==== TEXT FOR ANALYSIS ====

Going to a high school dance – regardless of whether the theme is the roaring twenties – is like getting in a time machine. Homecoming and prom both allow students to become nostalgic over impractical ball gowns, corsages, cotillion etiquette and carriage-like limos. At the same time, the dances also often inadvertently preserve old-fashioned and gendered courtship rituals that stress out both sexes. Many students think bringing a Sadie Hawkins dance back to St. Pius X is the first step to leave these outdated customs in the past.

Originally concocted in the 1930’s comic Li’l Abner, the Sadie Hawkins custom is a less formal dance where the girls are wholly responsible for asking their dates to go with them, contrary to the typical social expectations of more formal dances.

“The general socially acceptable thing for HoCo is that the boy is supposed to ask you. It’s not required, but it would be taboo for a girl to ask a boy,” said junior Anna Galvin, a seasoned Homecoming veteran.

These toxic expectations often leave young women feeling powerless during the whole process.

“Waiting to see if anyone would ever think of asking me and watching other people get asked is definitely nerve-wracking,” junior Vy Nguyen said. “Girls are only supposed to get asked and don’t have any control over who they want to go with either unless you want to be that girl that says no.”

Female students aren’t the only ones dissatisfied with the current process. Male students such as junior Keenan Finneran feel that constantly being forced to make decisions is equally exhausting.

“I don’t know. As a guy, it’s nice to have that social pressure off. Like having to ask someone to prom or HoCo is pretty stressful sometimes. So it’d be cool to get a break and experience the other side of it,” Finneran said.

Like many other cultural inequalities, the expectation of men asking out women on a date will probably be around for a while, but by making Sadie a reality, we could begin to balance the scales.

So why haven’t we been pushing our class representatives for Sadie? Senior Georgia Brieske thought one of the main objections to Sadie Hawkins from other students could be “that girls would freak out or fight” if put into a position where they had to ask boys.

While logistical concerns about putting on Sadie are certainly legitimate, claiming that young women aren’t mature enough to handle the responsibility – when boys are – is purely sexist. It portrays them as catty and hysterical.

We wouldn’t ask whether men were too dramatic to handle a dance. We’d ask when the dance was. We’d ask how much it would cost. We’d ask how to make it a reality.

====

ABOUT THIS EXERCISE: From the piece about bringing back a Sadie Hawkins dance, reproduce, without any changes, the part that begins at the words "Originally concocted in" and stops after the words "more formal dances.".

==== INFORMATION ====

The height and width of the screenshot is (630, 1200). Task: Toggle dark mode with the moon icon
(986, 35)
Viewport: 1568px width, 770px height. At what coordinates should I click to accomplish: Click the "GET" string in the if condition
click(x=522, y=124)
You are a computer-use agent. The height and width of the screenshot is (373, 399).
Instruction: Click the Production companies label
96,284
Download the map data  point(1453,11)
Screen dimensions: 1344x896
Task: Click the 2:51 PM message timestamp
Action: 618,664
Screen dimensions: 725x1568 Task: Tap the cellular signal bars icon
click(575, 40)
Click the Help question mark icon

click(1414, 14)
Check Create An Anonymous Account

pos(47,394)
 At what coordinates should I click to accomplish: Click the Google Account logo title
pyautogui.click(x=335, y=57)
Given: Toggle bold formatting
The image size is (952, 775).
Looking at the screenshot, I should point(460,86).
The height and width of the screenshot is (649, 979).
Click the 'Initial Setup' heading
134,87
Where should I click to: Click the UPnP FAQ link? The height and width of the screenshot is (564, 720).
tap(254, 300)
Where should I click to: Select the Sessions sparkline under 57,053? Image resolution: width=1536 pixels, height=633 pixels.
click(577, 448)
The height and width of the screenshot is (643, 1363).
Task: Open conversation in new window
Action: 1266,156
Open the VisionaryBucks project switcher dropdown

====

ANSWER TO THE EXERCISE:
Originally concocted in the 1930’s comic Li’l Abner, the Sadie Hawkins custom is a less formal dance where the girls are wholly responsible for asking their dates to go with them, contrary to the typical social expectations of more formal dances.